Provided entries =
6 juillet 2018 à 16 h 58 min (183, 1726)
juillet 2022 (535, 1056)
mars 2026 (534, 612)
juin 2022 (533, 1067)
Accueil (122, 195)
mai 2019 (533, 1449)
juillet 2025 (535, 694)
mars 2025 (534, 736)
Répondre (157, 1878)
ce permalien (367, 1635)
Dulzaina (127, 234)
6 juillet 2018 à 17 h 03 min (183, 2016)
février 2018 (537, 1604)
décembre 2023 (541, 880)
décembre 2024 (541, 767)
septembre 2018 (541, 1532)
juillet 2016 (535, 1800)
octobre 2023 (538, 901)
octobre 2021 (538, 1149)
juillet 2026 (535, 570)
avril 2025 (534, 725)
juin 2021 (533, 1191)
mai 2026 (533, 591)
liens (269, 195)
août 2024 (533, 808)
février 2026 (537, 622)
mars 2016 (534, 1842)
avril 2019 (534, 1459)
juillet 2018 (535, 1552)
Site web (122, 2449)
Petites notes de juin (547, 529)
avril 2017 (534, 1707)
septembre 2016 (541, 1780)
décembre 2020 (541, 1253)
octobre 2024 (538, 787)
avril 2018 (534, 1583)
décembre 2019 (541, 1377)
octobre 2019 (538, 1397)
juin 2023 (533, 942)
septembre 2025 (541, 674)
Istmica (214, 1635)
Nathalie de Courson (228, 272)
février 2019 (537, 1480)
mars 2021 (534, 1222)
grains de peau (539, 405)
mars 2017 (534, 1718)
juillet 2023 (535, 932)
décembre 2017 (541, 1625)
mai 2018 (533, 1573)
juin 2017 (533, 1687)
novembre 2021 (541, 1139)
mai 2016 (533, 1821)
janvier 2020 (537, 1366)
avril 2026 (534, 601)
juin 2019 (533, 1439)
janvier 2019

What this task involves = Retype exactly the lines of the data above, starting at its first line and finishing with the line that has "grains de peau (539, 405)" in it.

Your solution =
6 juillet 2018 à 16 h 58 min (183, 1726)
juillet 2022 (535, 1056)
mars 2026 (534, 612)
juin 2022 (533, 1067)
Accueil (122, 195)
mai 2019 (533, 1449)
juillet 2025 (535, 694)
mars 2025 (534, 736)
Répondre (157, 1878)
ce permalien (367, 1635)
Dulzaina (127, 234)
6 juillet 2018 à 17 h 03 min (183, 2016)
février 2018 (537, 1604)
décembre 2023 (541, 880)
décembre 2024 (541, 767)
septembre 2018 (541, 1532)
juillet 2016 (535, 1800)
octobre 2023 (538, 901)
octobre 2021 (538, 1149)
juillet 2026 (535, 570)
avril 2025 (534, 725)
juin 2021 (533, 1191)
mai 2026 (533, 591)
liens (269, 195)
août 2024 (533, 808)
février 2026 (537, 622)
mars 2016 (534, 1842)
avril 2019 (534, 1459)
juillet 2018 (535, 1552)
Site web (122, 2449)
Petites notes de juin (547, 529)
avril 2017 (534, 1707)
septembre 2016 (541, 1780)
décembre 2020 (541, 1253)
octobre 2024 (538, 787)
avril 2018 (534, 1583)
décembre 2019 (541, 1377)
octobre 2019 (538, 1397)
juin 2023 (533, 942)
septembre 2025 (541, 674)
Istmica (214, 1635)
Nathalie de Courson (228, 272)
février 2019 (537, 1480)
mars 2021 (534, 1222)
grains de peau (539, 405)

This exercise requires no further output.